The values of the calculated spectral ratio (\({S}_{r}\)) are converted from the time domain to the frequency domain. The high-frequency bands \({h}_{1}\),\({h}_{2,}\) and the low-frequency bands \({l}_{1}\),\({l}_{2}\) are selected and the integration limits are chosen from the spectra of both explosion and earthquake by testing a number of frequency bands in order to find the best discriminating bands.

(3) Corner frequency of P and S wave (Fc): A characteristic feature of the displacement spectra Ω (P) for seismic body phases is the corner frequency (Fc), which can be related to the source dimension through this equation

$$Fc = cv/r.$$
(3)

where v is the elastic wave velocity of the body phase, r is the source radius, and c is a constant of order 1 which depends on the source model assumed (Sharpe, 1942; Kasahara, 1957; Archambeau, 1964; Berchkhemer and Jacob, 1968; Brune, 1970 and 1971).

(4) Body wave magnitude (mb) and surface wave magnitude (Ms): mb was developed to cover the teleseismic and deeper shocks and it was determined from broadband, vertical component seismograms at teleseismic distances, using one-half of the largest peak-to-peak motion of the P-wave at maximum amplitude. In this study, the body-wave magnitudes (mb) have been calculated using the formula: Iaspei (2013).

$${\text{mb}} = {\text{ log }}\left( {{\text{A}}/{\text{T}}} \right) \, + {\text{ q}}\left( {\Delta \, ,{\text{h}}} \right) - {3}.0$$
(4)

where (A) is the maximum ground amplitude in micrometer (µm) recorded by WWSPBN (Wood Anderson Short Period Seismograph). (T) is the period in seconds, T < 3 sec; q (∆, h) is a calibrating function to correct amplitude decay for epicentral distance and focal depth, ∆  = epicentral distance in degrees, 20° ≤ Δ ≤ 100°, h = focal depth in km (Gutenberg (a), 1945).

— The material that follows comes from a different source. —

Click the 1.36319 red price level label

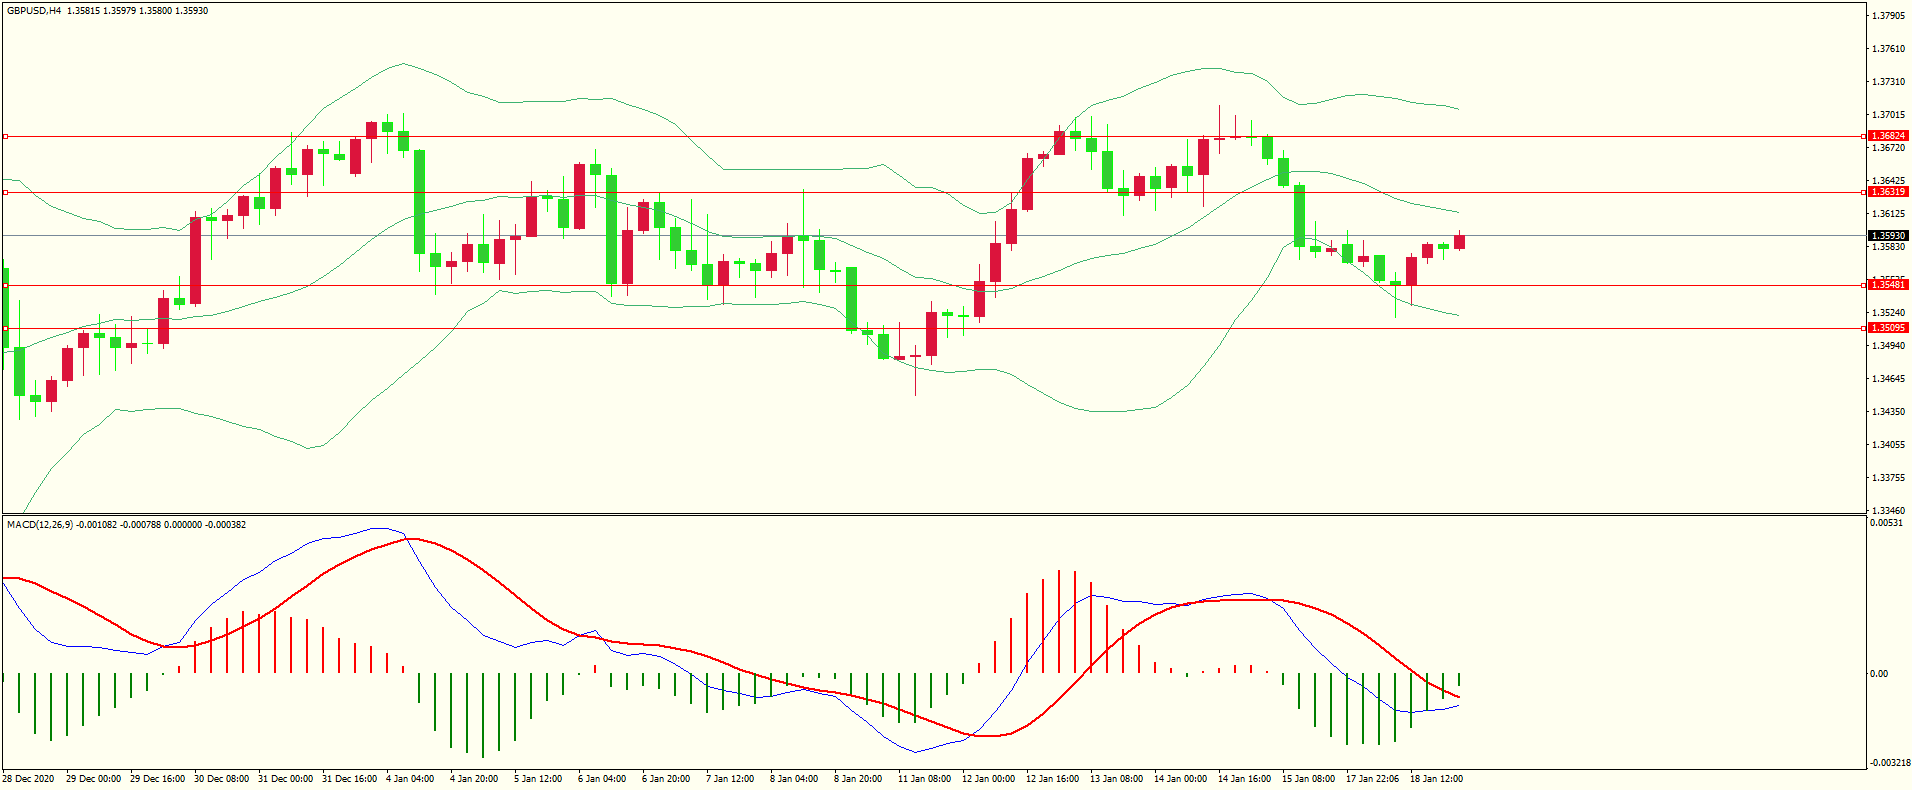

While the Ms has appeared to cover larger shocks. It is determined from the amplitude of Rayleigh waves with a period of 20 s recorded at teleseismic distances by formula (5) (Vanĕk et al., 1962). It is one of the most widely used magnitude scales, for large damaging earthquakes.

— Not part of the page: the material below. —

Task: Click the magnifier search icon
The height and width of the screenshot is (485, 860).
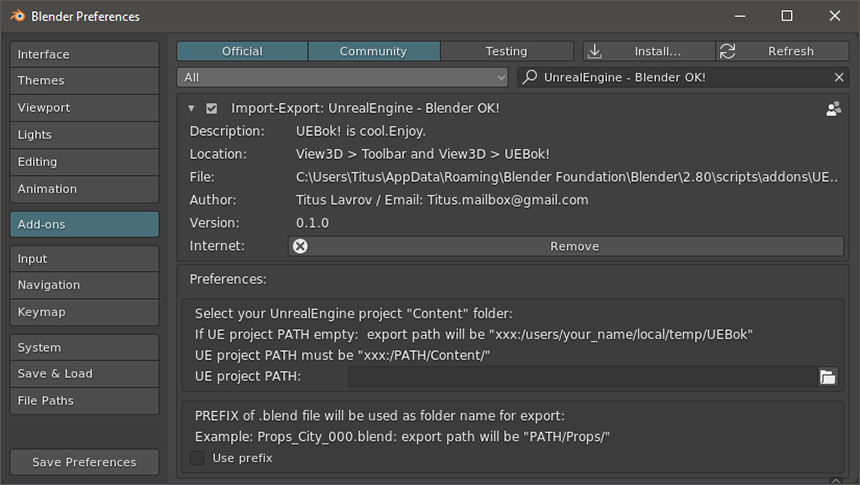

$${\text{Ms}} = {\text{log }}\left( {{\text{A}}/{\text{T}}} \right) \, + {1}.{\text{66 log }}\Delta \, + \, 0.{3}.$$
(5)

where, (A) is the maximum ground amplitude in micrometer (µm) recorded by WWLPBN (Wood Anderson Long Period Seismograph), T is the period in seconds, where ∆ is the epicenter distance from the events to the station in degrees which is about 20° ≤  ≤ 160°and (A/T) in microns per seconds.

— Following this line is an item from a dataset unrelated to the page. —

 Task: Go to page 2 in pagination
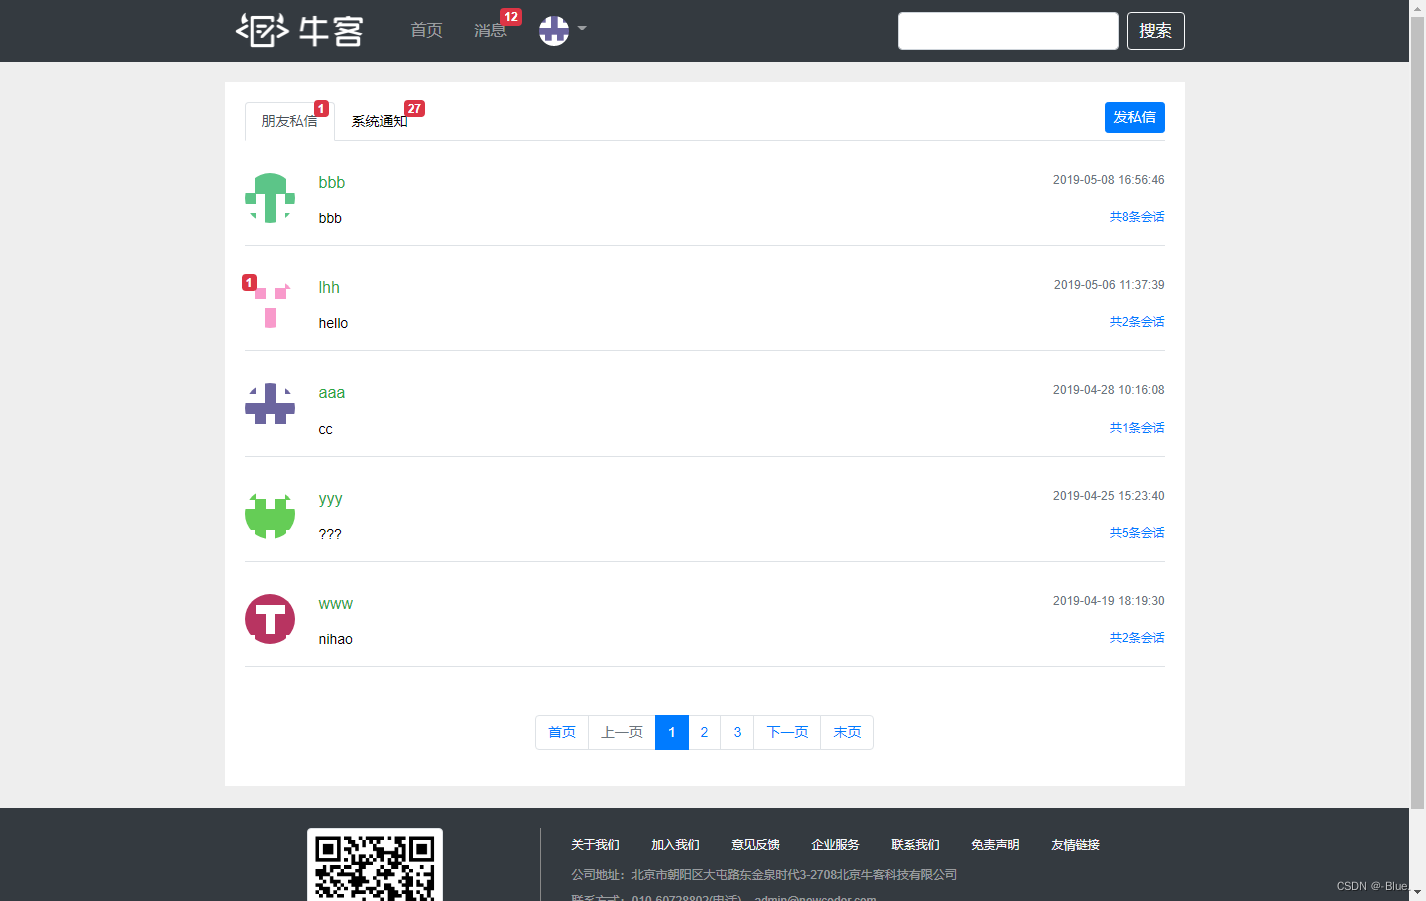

Subsequently, ML models were applied to these output features to improve classification accuracy, classifying them as either linear or nonlinear. Leveraging these models, the proposed technique is then demonstrated.

3.1 Linear Models

  1. 1.

    Logistic regression (LR) is a method employed for binary decision-making, determining the posterior probability of feature class groups using a logit function. This function helps transform the components into the necessary probability.

  2. 2.

    Support vector machine (SVM) is used to identify the optimal hyperplane for K features by processing input data characteristics within a K-dimensional space. This facilitates the construction of the most effective hyperplane, achieved when data points are maximally separated. SVMs are employed to represent data points closest to the hyperplane, influencing its performance.

  3. 3.

    Naive Bayes (NB): Generally, the NB classifier is considered nonlinear. However, if the probability factors exhibit dependency on exponential relatives, the NB classifier is treated as a linear classifier. NB follows a Gaussian method to compute continuous values for features (Abdalzaher et al., 2021). Consequently, it is categorized as Gaussian Naive Bayes (GNB), a deterministic yet probabilistic technique utilized for value prediction based on a probability distribution.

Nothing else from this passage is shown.